Fase 2, dopo il sì del governo, in arrivo le nuove disposizioni per le attività che da lunedì 18 potranno riaprire…

È arrivato il si per le prime aperture: da lunedì 18 maggio infatti, secondo quanto stabilito dall’incontro tra il Governo e le singole Regioni, saranno diverse le attività che potranno tirare su la propria saracinesca. Il nuovo esecutivo permette alle Regioni di poter gestire la Fase 2 in autonomia, tenendo conto delle esigenze territoriali ma senza tralasciare l’indice dei contagi che dovranno essere costantemente monitorati. Le nuove disposizioni ufficiali saranno attese nelle prossime ore ma le attività incluse tra quelle che potranno ripartire, oltre la vendita al dettaglio, riguardano bar, ristoranti, parrucchieri, centri estetici, barbieri, musei e biblioteche, sempre però, nel rispetto di precise regole per garantire la salute di tutti.

Tra le attività con un rischio di contagio medio-alto figurano i bar e i ristoranti che, secondo quanto deciso dal Governo, per riaprire dovranno riorganizzare gli spazi. I nuovi protocolli di sicurezza infatti, dovrebbero prevedere un distanziamento tra un tavolo e l’altro di 2 metri e, soprattutto con l’arrivo della bella stagione, dovranno essere preferiti gli spazi all’esterno. Resta da capire se sarà ancora necessaria l’autocertificazione mentre sicuramente sarà obbligatoria la prenotazione per evitare gli assembramenti fuori dai locali.

Riguardo ai negozi invece, quelli al di sotto dei 25 metri quadrati dovranno garantire l’ingresso di un cliente alla volta mentre dovrà essere gestito anche l’ingresso e l’uscita attraverso aperture differenziate qualora fosse possibile, altrimenti il gestore del negozio dovrà controllare che i clienti non si incrocino. I locali, inoltre, dovranno essere sanificati ogni giorno e sarà obbligatorio l’uso di guanti e mascherine per tutti i clienti anche durante la prova dei capi.

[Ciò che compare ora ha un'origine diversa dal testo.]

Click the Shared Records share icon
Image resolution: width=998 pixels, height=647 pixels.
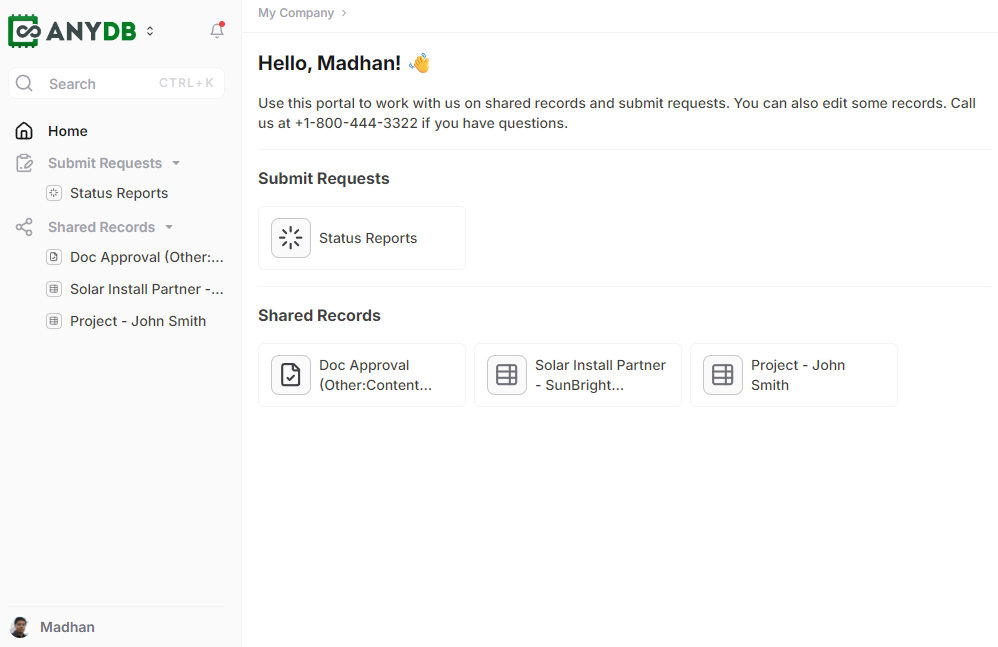tap(24, 227)
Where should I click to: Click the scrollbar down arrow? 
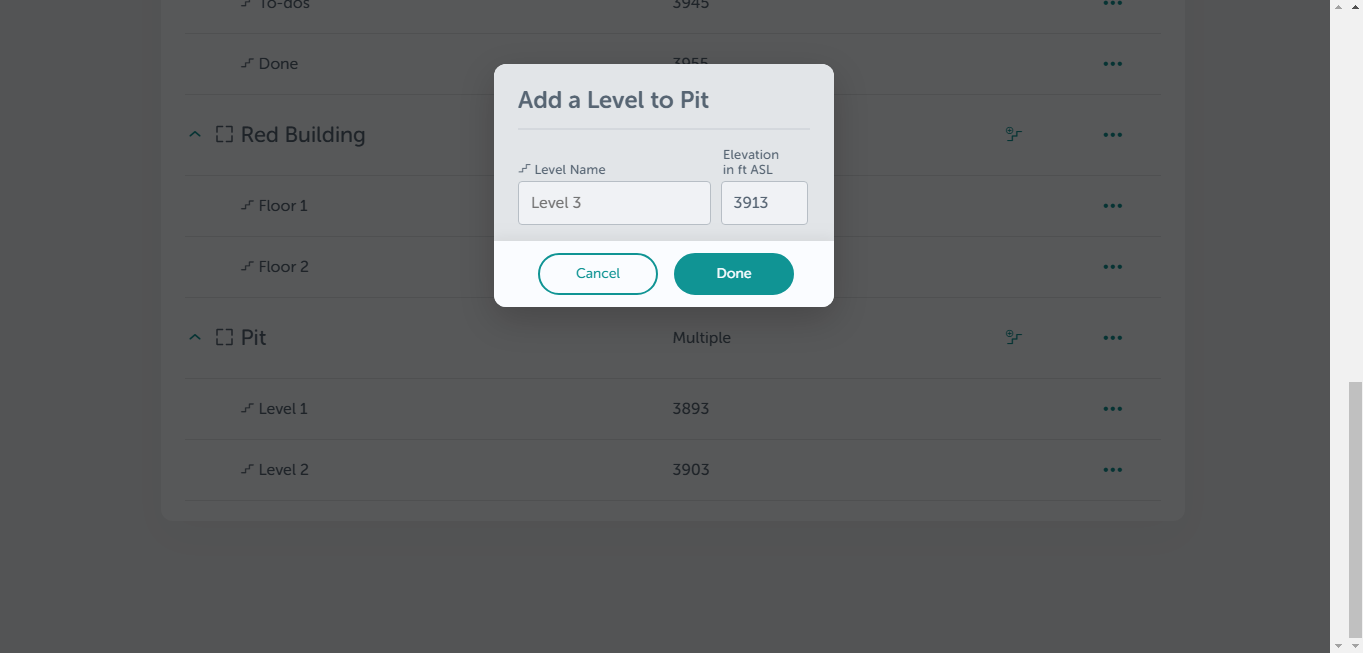(1355, 645)
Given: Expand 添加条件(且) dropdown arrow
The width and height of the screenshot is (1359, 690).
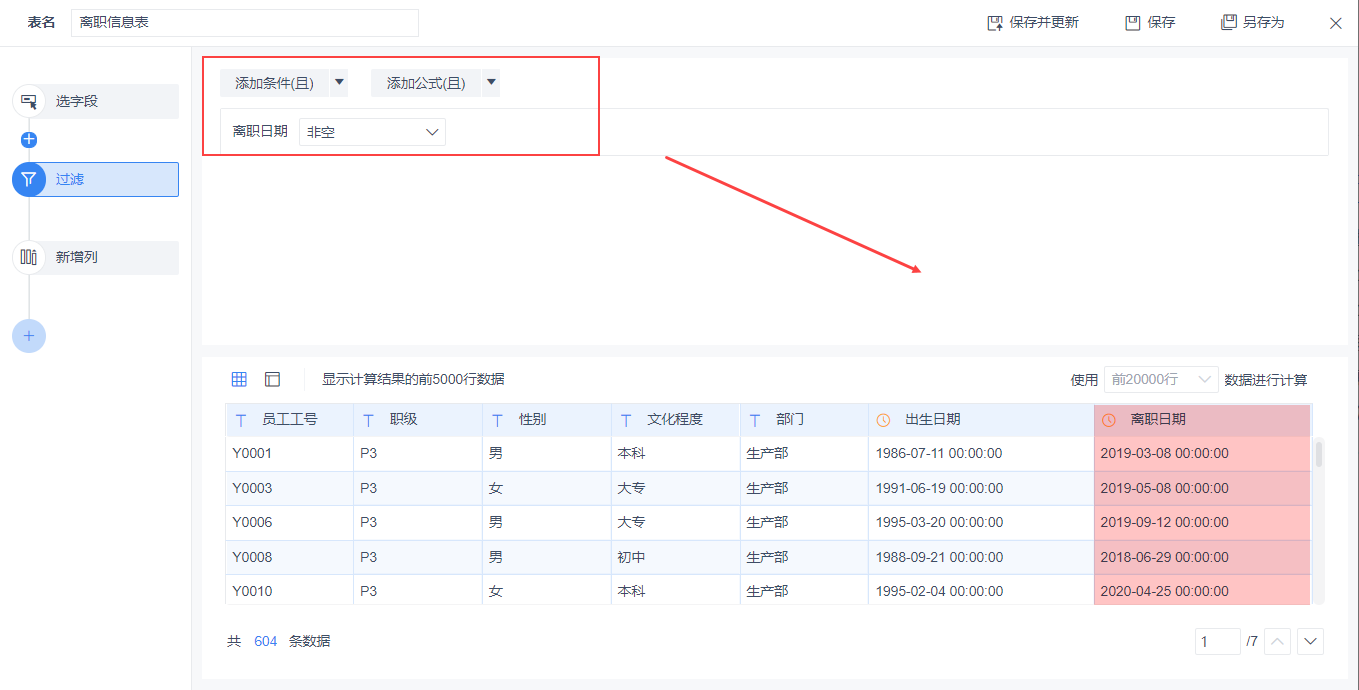Looking at the screenshot, I should (x=339, y=83).
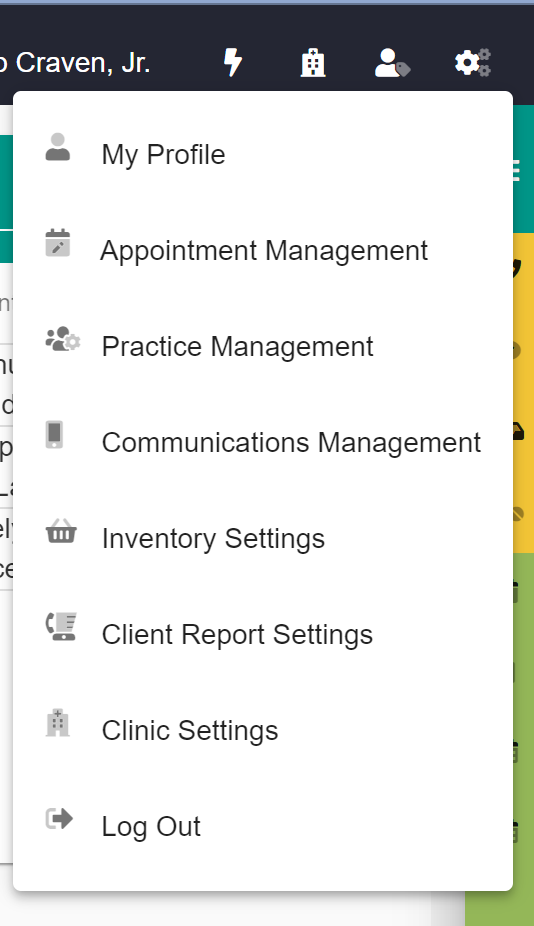Click Log Out text
The height and width of the screenshot is (926, 534).
coord(151,827)
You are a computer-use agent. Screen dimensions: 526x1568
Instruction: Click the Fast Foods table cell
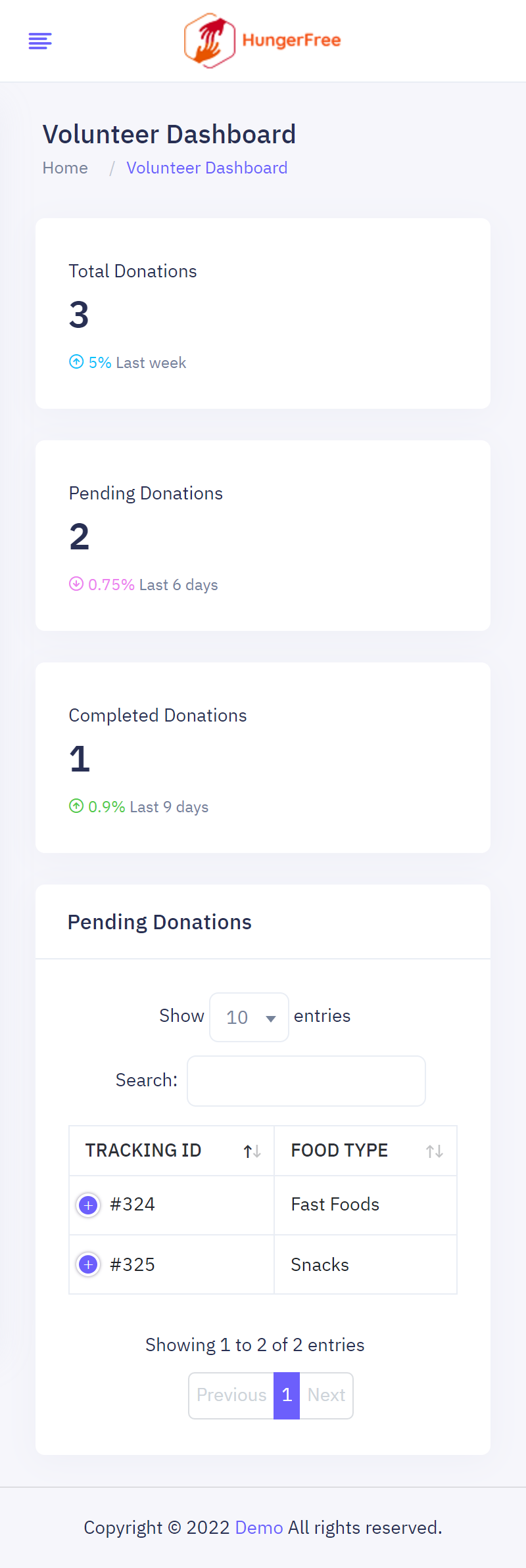(335, 1205)
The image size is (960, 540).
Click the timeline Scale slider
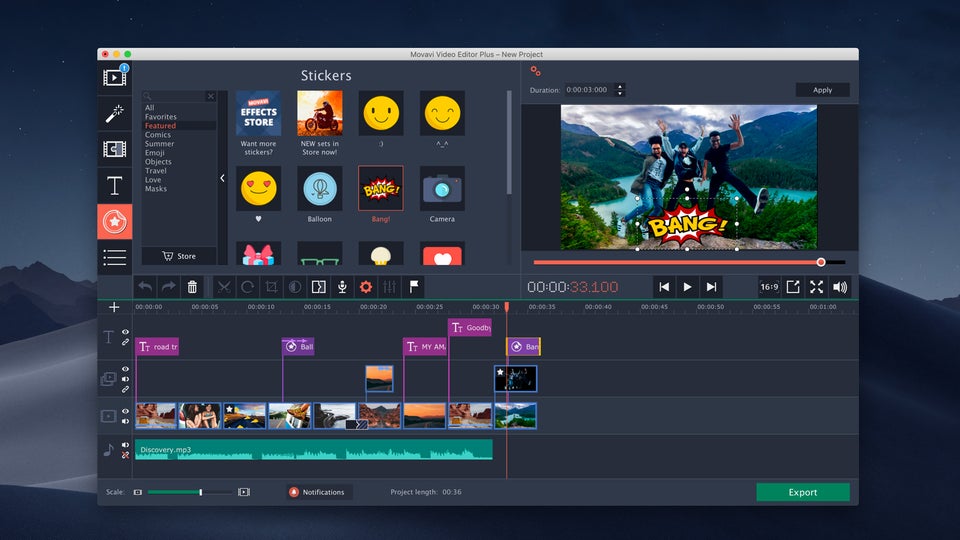coord(190,492)
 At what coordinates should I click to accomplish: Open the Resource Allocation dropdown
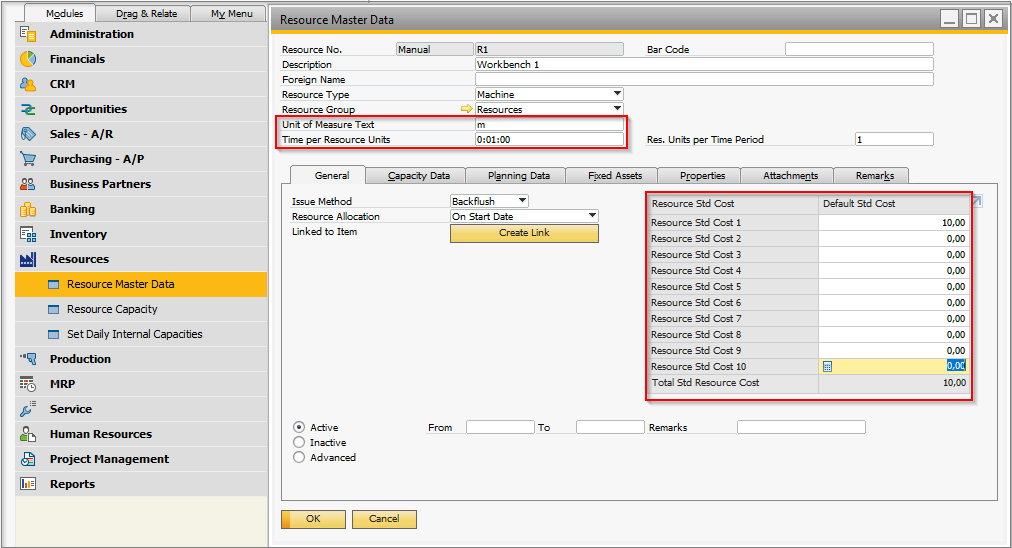pos(591,216)
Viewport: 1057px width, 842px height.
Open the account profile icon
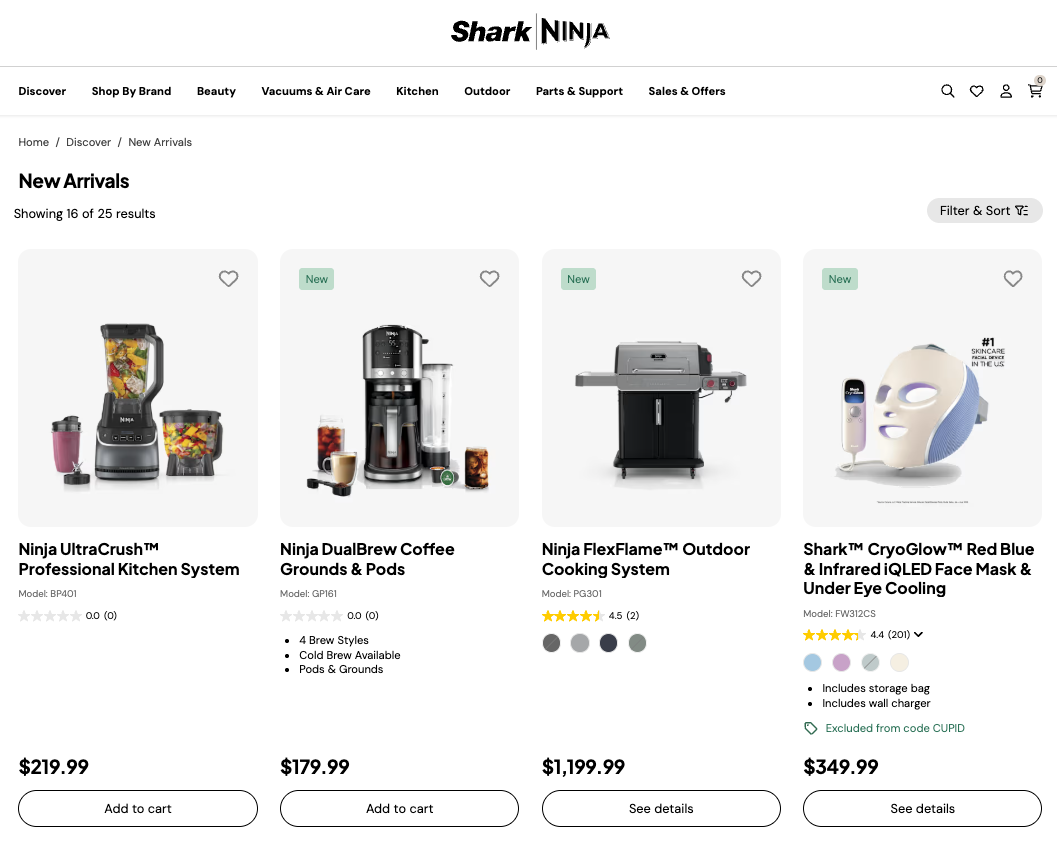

Infine, per i centri estetici, i barbieri e i parrucchieri resterà valido l’obbligo dei dispositivi di protezione e la sanificazione quotidiana dei locali e degli strumenti di lavoro. Si potrà gestire un solo cliente alla volta solo mediante prenotazione e per garantire il lavoro a turni, si parla di aprire le attività anche la domenica.

Queste dunque le prime ipotesi sulle nuove direttive che dovrebbero essere rese pubbliche entro i prossimi due giorni per permettere alle attività di potersi organizzare in tempo prima della riapertura fissata per lunedì.